A Lei nº XX, do Estado Alfa, dispôs que os estabelecimentos de ensino fundamental, médio e superior, da rede de ensino público estadual ou da rede privada, deveriam disponibilizar cadeiras adaptadas às pessoas com deficiência, o que seria fixado em harmonia com a quantidade de alunos nessa situação. A Lei nº XX é:
- A)formalmente inconstitucional apenas em relação à rede privada, pois compete à União legislar sobre direito civil, e materialmente inconstitucional pelo ônus financeiro imposto;
Errada, porque a matéria não é de direito civil apenas e a tese de inconstitucionalidade material pelo simples custo da adaptação é insuficiente.
- B)formalmente inconstitucional, pois compete privativamente à União legislar sobre pessoas com deficiência e direito civil, mas materialmente constitucional, já que de índole protetiva;
Errada, porque a União não tem competência privativa exclusiva sobre pessoas com deficiência, e a lei não é materialmente inconstitucional por ter finalidade protetiva.
- C)formalmente constitucional, pois os Estados podem legislar sobre a matéria, mas materialmente inconstitucional em relação às escolas privadas, face a afronta à livre iniciativa;
Errada, porque os Estados podem legislar sobre proteção às pessoas com deficiência e a exigência não afronta, por si só, a livre iniciativa.
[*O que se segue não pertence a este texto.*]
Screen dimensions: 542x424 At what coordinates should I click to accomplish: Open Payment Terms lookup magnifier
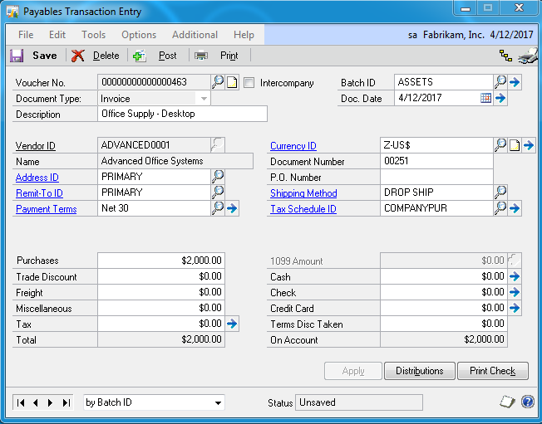pyautogui.click(x=218, y=208)
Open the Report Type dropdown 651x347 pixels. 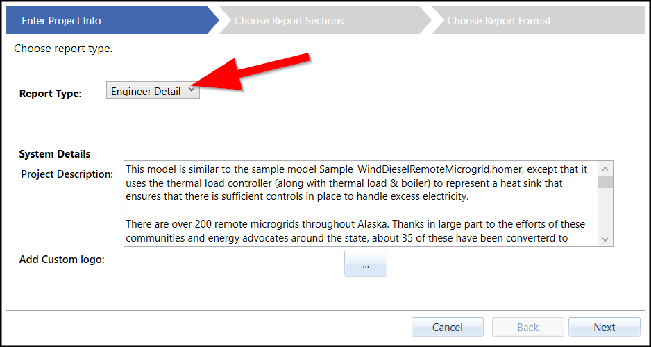[153, 91]
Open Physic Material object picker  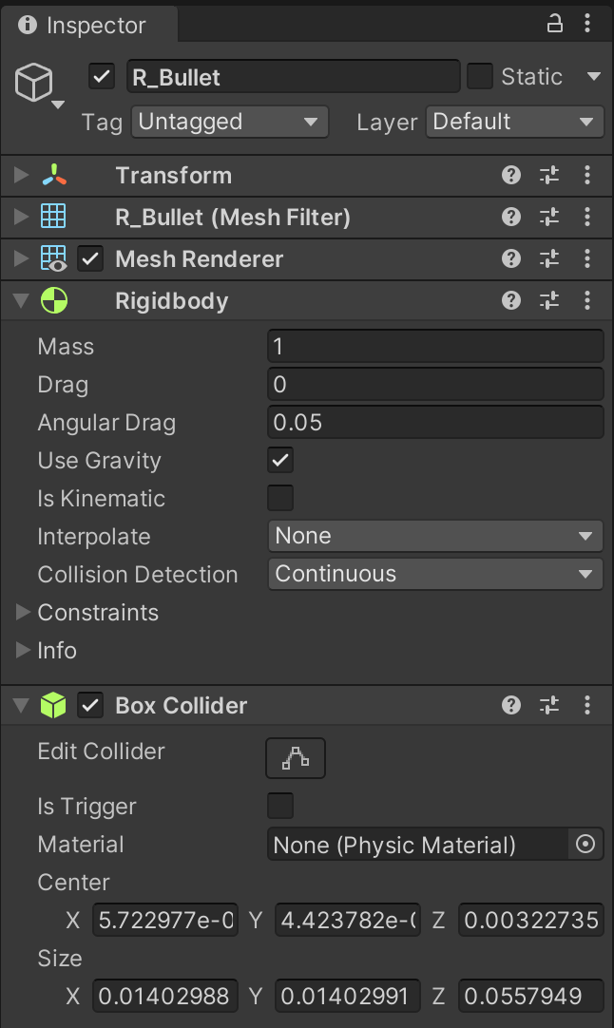pos(585,844)
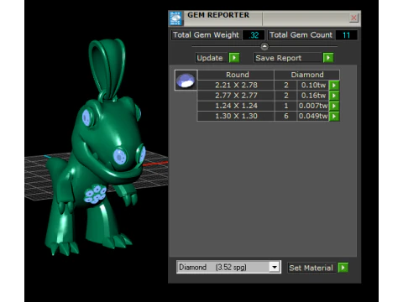The width and height of the screenshot is (403, 302).
Task: Click the green arrow beside Save Report
Action: (x=328, y=58)
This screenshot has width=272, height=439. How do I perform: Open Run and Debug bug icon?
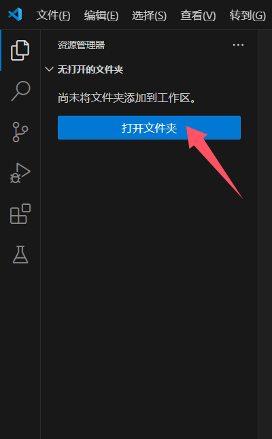(20, 173)
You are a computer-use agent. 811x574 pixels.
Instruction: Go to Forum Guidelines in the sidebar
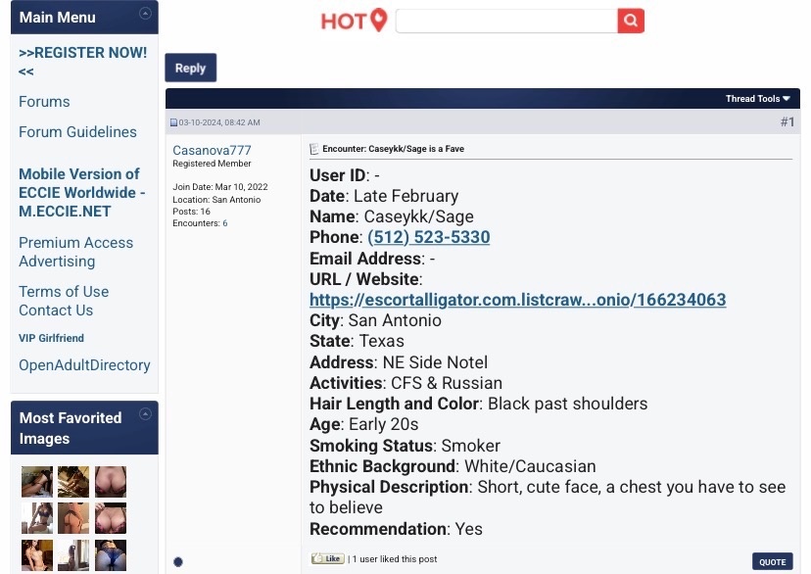[x=77, y=132]
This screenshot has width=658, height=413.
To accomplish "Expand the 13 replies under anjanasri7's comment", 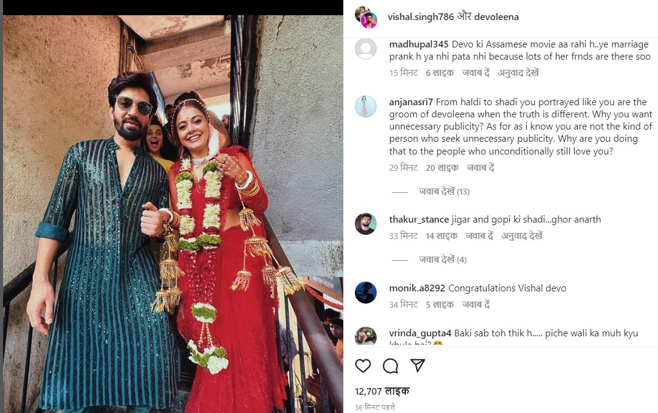I will click(444, 192).
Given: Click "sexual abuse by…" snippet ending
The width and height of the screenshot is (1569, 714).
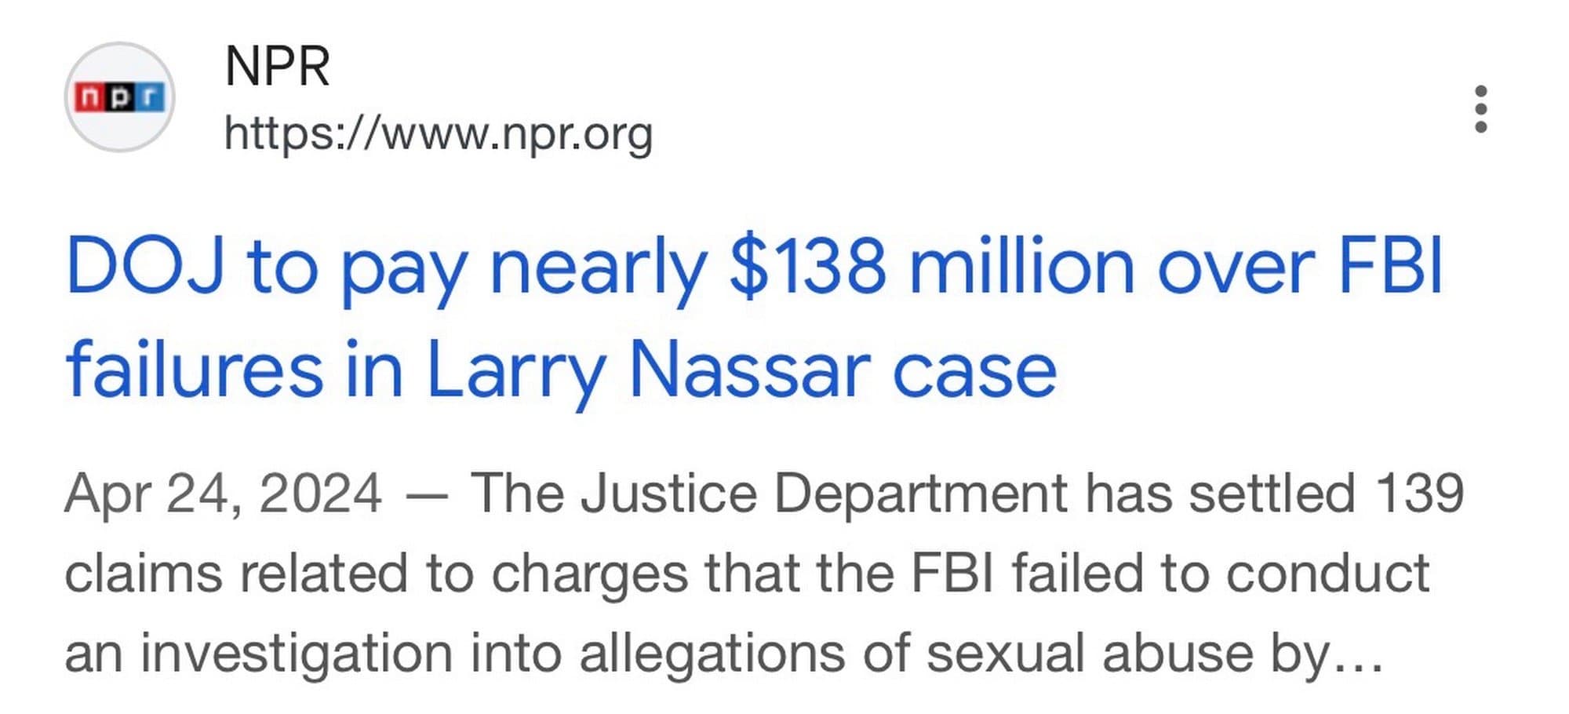Looking at the screenshot, I should [1153, 653].
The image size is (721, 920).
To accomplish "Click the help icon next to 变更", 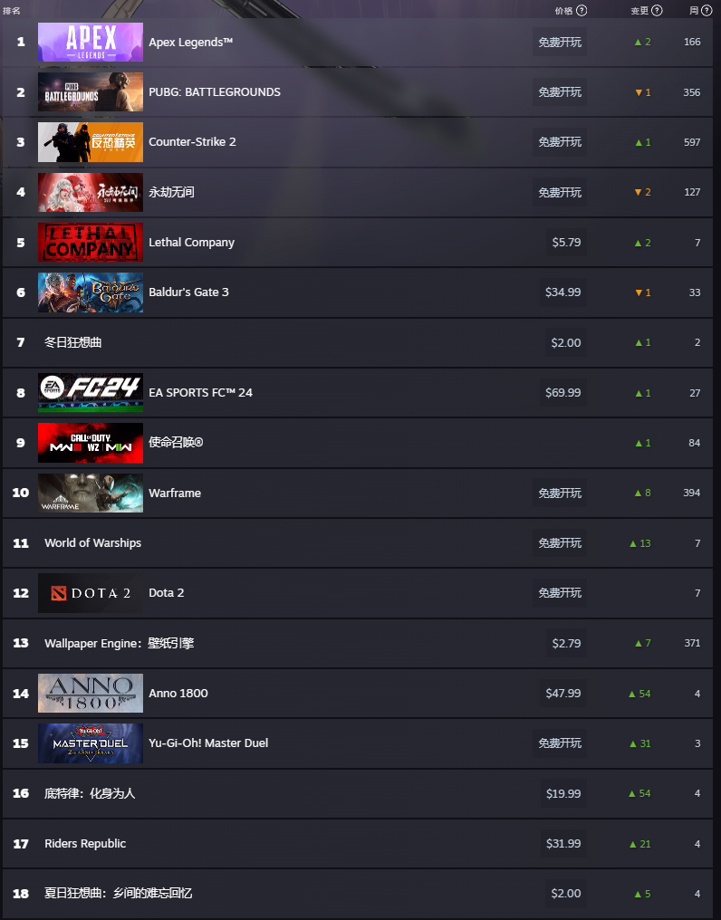I will tap(657, 11).
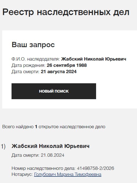Select the Дата рождения label

pyautogui.click(x=29, y=65)
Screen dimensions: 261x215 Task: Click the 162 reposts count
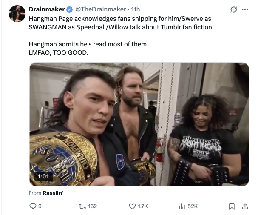coord(92,206)
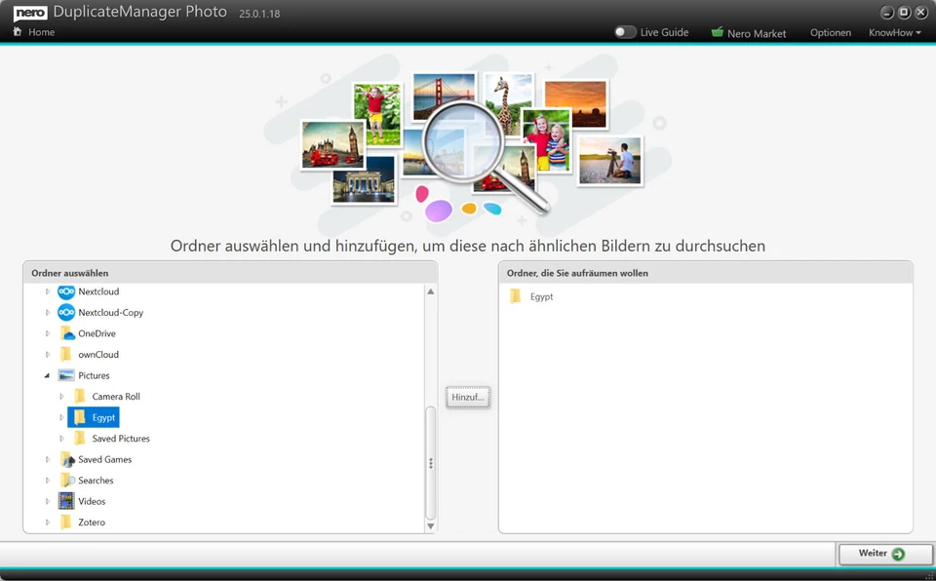Click the OneDrive cloud icon
The width and height of the screenshot is (936, 581).
click(x=66, y=332)
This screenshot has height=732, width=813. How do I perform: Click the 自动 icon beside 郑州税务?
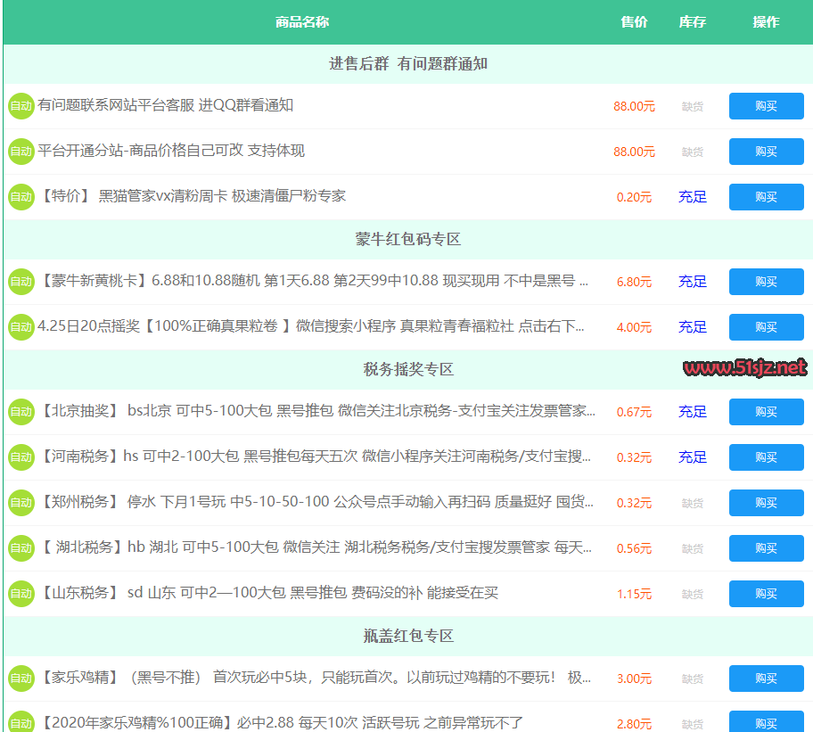click(21, 503)
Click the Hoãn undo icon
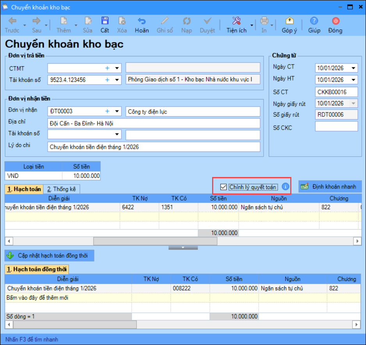Viewport: 366px width, 345px height. [x=141, y=21]
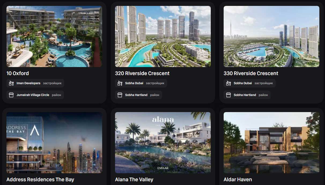Screen dimensions: 325x185
Task: Open the 330 Riverside Crescent aerial image
Action: click(271, 36)
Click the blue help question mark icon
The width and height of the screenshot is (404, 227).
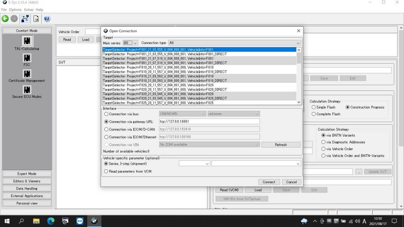tap(47, 19)
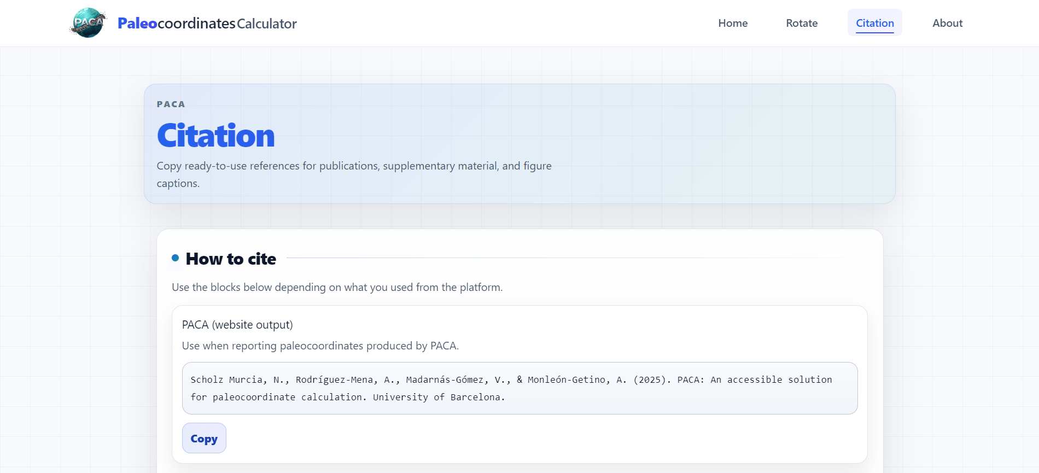Click the How to cite heading
The height and width of the screenshot is (473, 1039).
click(231, 259)
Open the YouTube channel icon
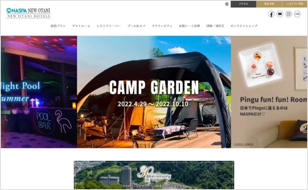This screenshot has width=308, height=190. 280,14
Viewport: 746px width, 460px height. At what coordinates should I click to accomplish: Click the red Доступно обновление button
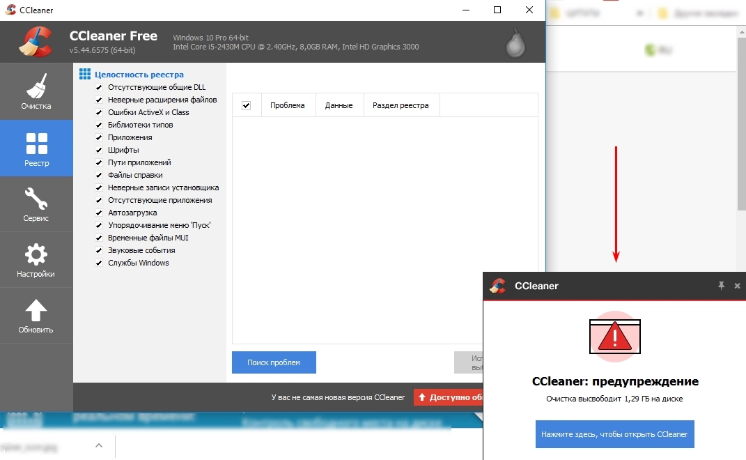pyautogui.click(x=448, y=397)
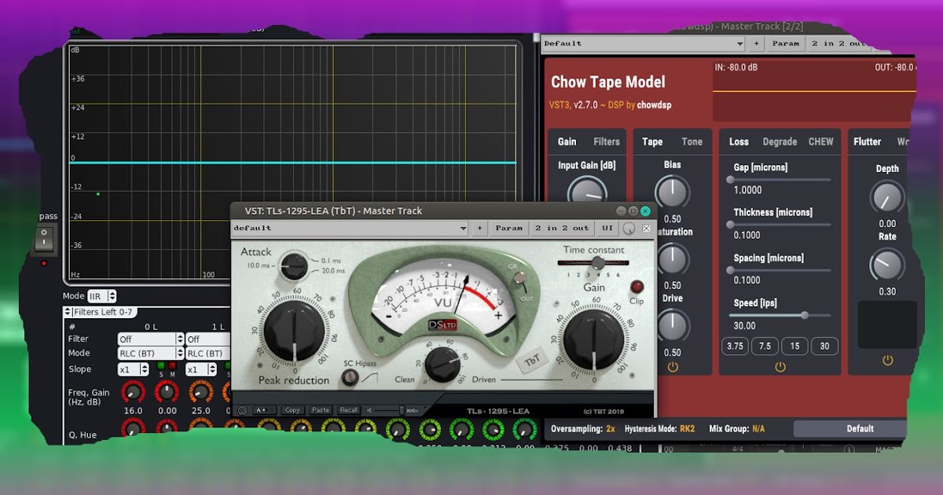
Task: Open the Degrade tab
Action: pos(779,141)
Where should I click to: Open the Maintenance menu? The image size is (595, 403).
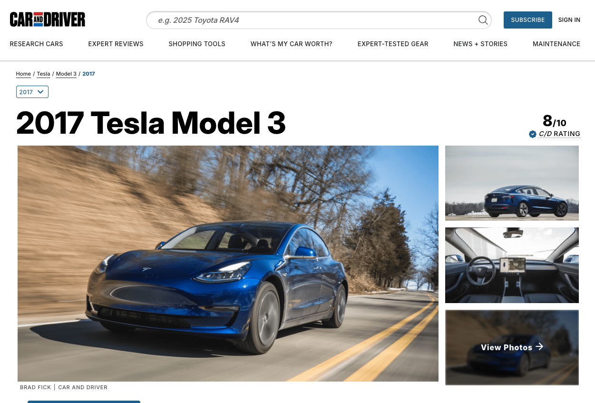point(556,44)
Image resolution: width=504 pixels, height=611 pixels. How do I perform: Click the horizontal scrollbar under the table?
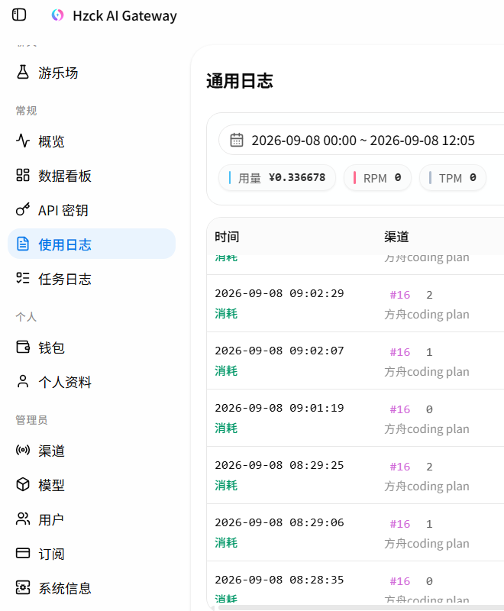360,608
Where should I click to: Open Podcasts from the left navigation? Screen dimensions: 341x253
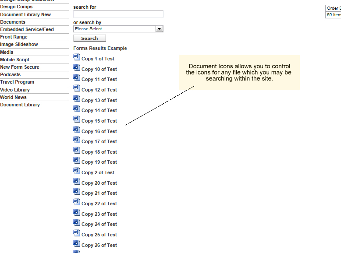click(x=11, y=74)
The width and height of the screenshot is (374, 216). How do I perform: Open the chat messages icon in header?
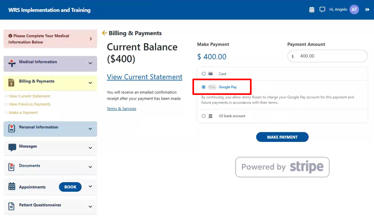pos(322,10)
- D)formal e materialmente constitucional, pois o Estado pode legislar sobre a proteção das pessoas com deficiência e a medida mostra-se adequada ao fim a que se destina;
Certa, porque a lei estadual está dentro da competência concorrente para proteção das pessoas com deficiência e a medida é compatível com a Constituição.
- E)formal e materialmente inconstitucional, pois compete privativamente à União legislar sobre a matéria e a medida impõe ônus excessivo aos destinatários.
Errada, porque não há competência privativa da União para toda a matéria e a simples imposição de adaptação não gera, automaticamente, excesso inconstitucional.
Gabarito: D
A Constituição dá um tratamento bem protetivo às pessoas com deficiência. No plano legislativo, a União tem competência para editar normas gerais sobre proteção e integração social desse grupo, mas os Estados podem suplementar essa proteção quando a matéria estiver ligada a interesse local e à concretização de direitos fundamentais, especialmente em concorrência normativa. Aqui, a lei estadual não inventou um capricho: ela buscou garantir acessibilidade e inclusão no ambiente escolar, o que conversa diretamente com a dignidade da pessoa humana, a igualdade material e o direito à educação. O ponto central é que a norma exige cadeiras adaptadas em escolas públicas e privadas, em proporção compatível com o número de alunos com deficiência. Isso não invade, por si só, competência privativa da União nem desrespeita direito civil. Trata-se de medida típica de proteção inclusiva, coerente com o art. 24, XIV, da CF, e com a lógica do art. 227, que impõe ao poder público o dever de assegurar atendimento adequado às pessoas com deficiência. Também não há inconstitucionalidade material. A exigência de adaptação é uma providência razoável e proporcional para remover barreiras no acesso à educação. O ônus econômico existe, claro, mas nem todo custo para o particular torna a lei inválida. Em tema de inclusão, a Constituição não tolera uma visão de "deixa como está". O STF costuma prestigiar normas que ampliam acessibilidade e efetivam direitos fundamentais, desde que não haja abuso ou desproporção evidente. Por isso, o gabarito é a letra D: a lei estadual é formalmente constitucional, porque se insere na competência concorrente de proteção das pessoas com deficiência, e materialmente constitucional, porque promove inclusão e igualdade substantiva.